* **Activity**
Pictures should be omitted; restate word for word the lines from the one holding "1157x723 pixels. How" through the last line of the entries below.

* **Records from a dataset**
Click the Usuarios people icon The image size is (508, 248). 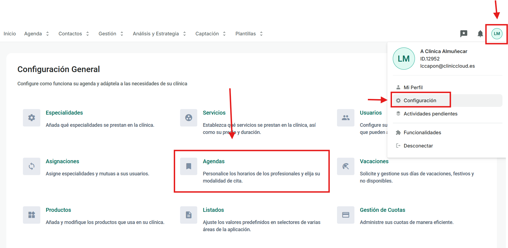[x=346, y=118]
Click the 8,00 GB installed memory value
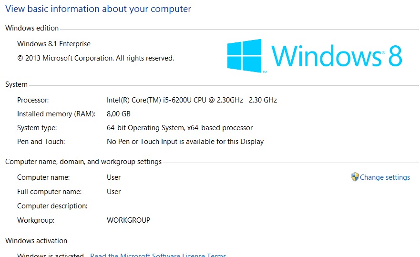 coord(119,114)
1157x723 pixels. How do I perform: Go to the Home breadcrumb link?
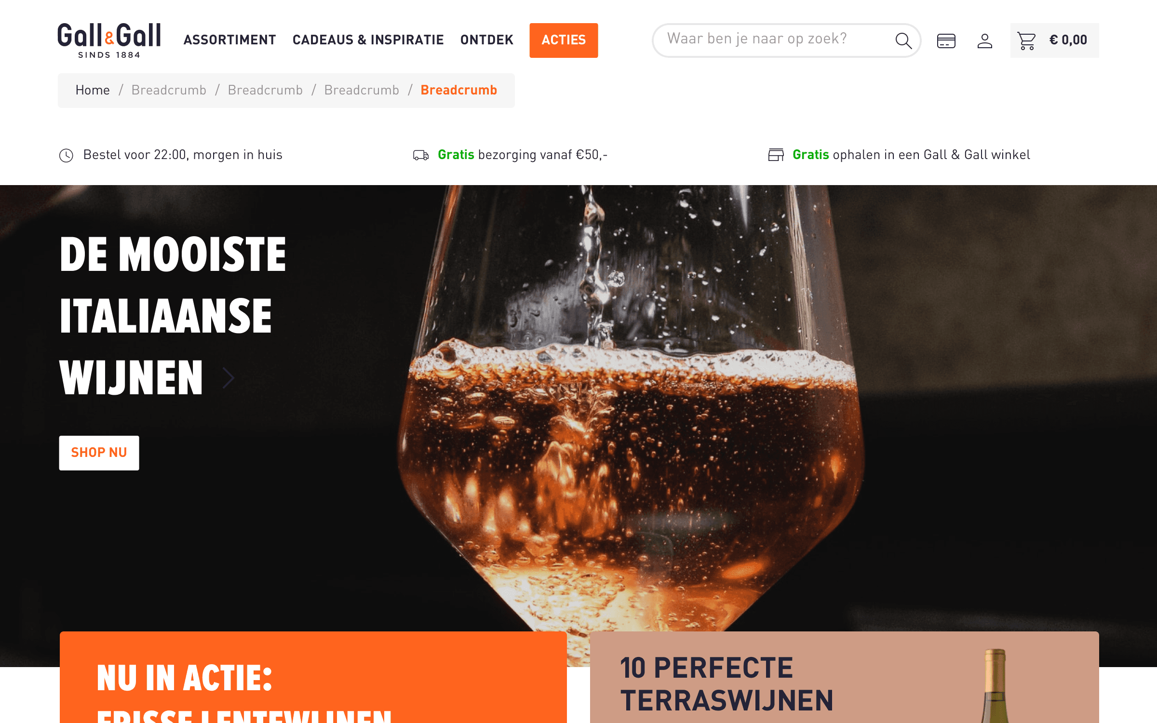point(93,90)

* **Result of the task**
1157x723 pixels. How do I perform: Go to the Home breadcrumb link?
point(93,90)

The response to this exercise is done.